El Desconocido Tatuado, por su parte, se queda en el umbral de la puerta. En una mano tiene una tortuga de caparazón dorado pedaleando en el aire, en la otra sostiene la pesada mochila.
—Buenas tardes, señor Prescott. Encantada de conocerle, soy Ruthie Midona. —Serpenteo por el reducido espacio y le estrecho la mano—. Estoy al mando en ausencia de Sylvia Drummond.

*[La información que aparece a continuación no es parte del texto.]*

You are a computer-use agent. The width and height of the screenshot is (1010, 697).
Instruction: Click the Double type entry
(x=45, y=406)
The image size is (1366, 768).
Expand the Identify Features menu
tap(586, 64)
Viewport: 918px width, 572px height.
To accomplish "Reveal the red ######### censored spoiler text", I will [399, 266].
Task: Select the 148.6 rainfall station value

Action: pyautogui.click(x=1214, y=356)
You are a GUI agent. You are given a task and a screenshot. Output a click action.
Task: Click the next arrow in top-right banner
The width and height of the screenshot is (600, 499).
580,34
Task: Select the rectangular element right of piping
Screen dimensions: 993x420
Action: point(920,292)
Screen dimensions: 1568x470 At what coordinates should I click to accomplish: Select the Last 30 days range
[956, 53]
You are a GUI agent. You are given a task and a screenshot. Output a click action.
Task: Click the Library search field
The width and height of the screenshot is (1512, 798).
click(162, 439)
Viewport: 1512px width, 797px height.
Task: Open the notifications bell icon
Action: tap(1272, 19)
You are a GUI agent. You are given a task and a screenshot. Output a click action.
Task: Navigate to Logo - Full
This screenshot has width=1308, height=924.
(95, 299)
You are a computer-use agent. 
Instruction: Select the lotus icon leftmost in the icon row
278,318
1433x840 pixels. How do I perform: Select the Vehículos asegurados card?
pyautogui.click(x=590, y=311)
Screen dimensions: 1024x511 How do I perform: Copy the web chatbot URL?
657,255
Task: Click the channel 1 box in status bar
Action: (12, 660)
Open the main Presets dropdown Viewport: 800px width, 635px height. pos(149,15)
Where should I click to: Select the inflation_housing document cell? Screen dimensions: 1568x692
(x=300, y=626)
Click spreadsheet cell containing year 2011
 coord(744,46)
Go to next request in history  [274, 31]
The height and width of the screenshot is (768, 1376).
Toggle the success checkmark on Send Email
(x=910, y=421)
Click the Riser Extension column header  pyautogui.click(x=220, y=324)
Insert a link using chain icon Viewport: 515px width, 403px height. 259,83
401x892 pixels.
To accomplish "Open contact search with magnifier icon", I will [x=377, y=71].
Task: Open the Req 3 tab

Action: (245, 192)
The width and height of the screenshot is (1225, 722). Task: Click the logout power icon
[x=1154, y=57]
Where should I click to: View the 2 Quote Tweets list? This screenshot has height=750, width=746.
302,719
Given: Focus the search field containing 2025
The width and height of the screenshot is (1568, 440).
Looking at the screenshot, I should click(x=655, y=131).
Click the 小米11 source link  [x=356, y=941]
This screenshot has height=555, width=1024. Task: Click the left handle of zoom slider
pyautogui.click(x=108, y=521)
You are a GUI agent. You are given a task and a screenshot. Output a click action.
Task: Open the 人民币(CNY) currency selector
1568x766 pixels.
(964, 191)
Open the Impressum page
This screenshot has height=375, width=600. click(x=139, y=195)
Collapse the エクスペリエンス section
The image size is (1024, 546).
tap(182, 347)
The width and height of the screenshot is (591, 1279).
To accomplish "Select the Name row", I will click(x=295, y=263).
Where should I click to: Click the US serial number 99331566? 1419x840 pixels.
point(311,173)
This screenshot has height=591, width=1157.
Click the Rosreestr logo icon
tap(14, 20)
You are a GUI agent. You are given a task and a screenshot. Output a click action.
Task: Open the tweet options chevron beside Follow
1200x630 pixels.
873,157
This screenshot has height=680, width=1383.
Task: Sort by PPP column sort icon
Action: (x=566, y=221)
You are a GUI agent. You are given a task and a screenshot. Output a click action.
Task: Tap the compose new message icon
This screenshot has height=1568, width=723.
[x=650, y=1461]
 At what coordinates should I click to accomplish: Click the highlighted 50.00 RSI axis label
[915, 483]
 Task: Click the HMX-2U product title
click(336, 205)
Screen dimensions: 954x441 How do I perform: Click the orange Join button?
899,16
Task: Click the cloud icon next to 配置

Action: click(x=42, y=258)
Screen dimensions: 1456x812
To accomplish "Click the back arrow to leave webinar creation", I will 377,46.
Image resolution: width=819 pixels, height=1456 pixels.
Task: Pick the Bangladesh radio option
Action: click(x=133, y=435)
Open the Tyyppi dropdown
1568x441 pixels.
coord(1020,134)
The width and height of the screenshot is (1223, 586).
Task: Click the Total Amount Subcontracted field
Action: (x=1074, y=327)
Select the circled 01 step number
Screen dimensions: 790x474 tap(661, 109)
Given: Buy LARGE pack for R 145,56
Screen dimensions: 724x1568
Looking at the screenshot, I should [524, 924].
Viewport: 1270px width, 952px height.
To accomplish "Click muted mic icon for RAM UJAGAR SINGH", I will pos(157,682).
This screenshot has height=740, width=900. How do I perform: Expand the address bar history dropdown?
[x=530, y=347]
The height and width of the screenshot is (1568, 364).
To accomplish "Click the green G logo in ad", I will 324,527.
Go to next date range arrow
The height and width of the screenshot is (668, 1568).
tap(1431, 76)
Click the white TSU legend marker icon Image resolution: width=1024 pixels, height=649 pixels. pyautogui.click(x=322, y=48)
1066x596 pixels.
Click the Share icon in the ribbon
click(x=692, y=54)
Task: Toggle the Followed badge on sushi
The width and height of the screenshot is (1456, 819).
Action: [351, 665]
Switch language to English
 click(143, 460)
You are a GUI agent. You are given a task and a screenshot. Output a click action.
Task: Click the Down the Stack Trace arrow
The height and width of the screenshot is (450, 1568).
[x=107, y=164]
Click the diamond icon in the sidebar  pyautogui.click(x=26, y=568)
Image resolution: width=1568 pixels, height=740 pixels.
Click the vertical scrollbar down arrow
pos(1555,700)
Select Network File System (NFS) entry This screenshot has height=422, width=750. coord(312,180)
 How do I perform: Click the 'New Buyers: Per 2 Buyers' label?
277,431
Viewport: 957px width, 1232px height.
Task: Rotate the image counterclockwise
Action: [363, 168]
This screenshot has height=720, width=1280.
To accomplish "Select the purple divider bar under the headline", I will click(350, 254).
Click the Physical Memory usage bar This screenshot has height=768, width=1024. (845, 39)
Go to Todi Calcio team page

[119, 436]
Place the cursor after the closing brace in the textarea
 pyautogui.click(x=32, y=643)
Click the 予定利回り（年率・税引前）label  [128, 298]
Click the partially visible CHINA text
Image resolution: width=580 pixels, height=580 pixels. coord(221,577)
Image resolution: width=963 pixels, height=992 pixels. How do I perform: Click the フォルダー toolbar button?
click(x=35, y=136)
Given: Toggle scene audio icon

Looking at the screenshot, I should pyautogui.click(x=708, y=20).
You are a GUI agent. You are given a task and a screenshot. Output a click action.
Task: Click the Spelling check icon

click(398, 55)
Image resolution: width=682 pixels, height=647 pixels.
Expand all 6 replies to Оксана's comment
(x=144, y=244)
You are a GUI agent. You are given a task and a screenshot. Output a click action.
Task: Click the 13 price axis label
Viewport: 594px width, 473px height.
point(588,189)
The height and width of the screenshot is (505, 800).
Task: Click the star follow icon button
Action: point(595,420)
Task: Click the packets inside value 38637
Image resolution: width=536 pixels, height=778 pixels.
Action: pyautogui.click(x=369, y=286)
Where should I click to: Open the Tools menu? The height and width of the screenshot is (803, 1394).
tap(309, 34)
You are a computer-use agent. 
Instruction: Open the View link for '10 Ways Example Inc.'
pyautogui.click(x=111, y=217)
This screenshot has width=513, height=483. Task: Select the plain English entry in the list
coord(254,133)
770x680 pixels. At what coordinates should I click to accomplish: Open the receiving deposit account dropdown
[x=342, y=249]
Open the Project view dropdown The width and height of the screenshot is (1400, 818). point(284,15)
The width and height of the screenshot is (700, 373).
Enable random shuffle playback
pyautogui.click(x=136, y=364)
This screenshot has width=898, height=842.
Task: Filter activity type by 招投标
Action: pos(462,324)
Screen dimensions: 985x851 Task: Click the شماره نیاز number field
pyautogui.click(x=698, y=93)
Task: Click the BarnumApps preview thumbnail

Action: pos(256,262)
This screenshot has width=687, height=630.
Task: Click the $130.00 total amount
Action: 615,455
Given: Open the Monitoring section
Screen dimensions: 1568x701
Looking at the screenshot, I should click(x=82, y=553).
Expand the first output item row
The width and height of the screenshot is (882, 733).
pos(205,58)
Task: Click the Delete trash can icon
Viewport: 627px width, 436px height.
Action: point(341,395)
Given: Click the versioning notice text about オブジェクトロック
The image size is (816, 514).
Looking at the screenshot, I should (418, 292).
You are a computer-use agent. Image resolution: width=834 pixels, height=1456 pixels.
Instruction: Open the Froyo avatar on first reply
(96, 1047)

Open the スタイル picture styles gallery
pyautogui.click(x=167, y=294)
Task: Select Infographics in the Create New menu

Sueno atildada y anticuada, con mi rebeca y mis mocasines soy la viva imagen de toda una eficiente secretaria. ¡Ay, Dios! Todavía llevo las gafas de lectura colgadas al cuello, y seguramente no han pasado desapercibidas.
—Ah, ¡hola! —El tipo joven me saluda con familiaridad, como si fuéramos viejos amigos—. Anoche tuve un sueño muy interesante donde salíais tus gafas y tú.
Decido que no he oído eso.
—Y ella es Melanie Sasaki, mi ayudante temporal.
—Ruthie, Melanie, ¡un placer conoceros! —nos dice Jerry, antes de estrecharnos la mano enérgicamente. Es la versión madurita del típico guaperas alto y moreno, y tiene una sonrisa que debe de haberle costado una fortuna en el dentista—. Mi equipo me ha hablado mucho de ti en la oficina central, Ruthie. Eres mucho más joven de lo que esperaba.
—Sí, me lo dicen mucho.
El Desconocido Tatuado sonríe de oreja a oreja (otra dentadura que ha costado una fortuna). Le sostengo la mirada y le digo con firmeza:
—Ahora estoy ocupada, lo siento. —En otras palabras: «Lárgate de aquí».
—Es Theodore, mi hijo. —Jerry se gira hacia él—. Ven, preséntate.
—Hola, soy el hijo de este hombre. El Prescott pequeño e inexperto.
Su padre le mira ceñudo al oír semejante tontería.
—Aunque solo fuera por una vez, ¿podrías tomarte algo en serio? ¡Suelta ya esa tortuga! —Se disculpa a toda prisa cuando Theodore sale a liberar a su cautiva—. ¡Cuánto lo siento!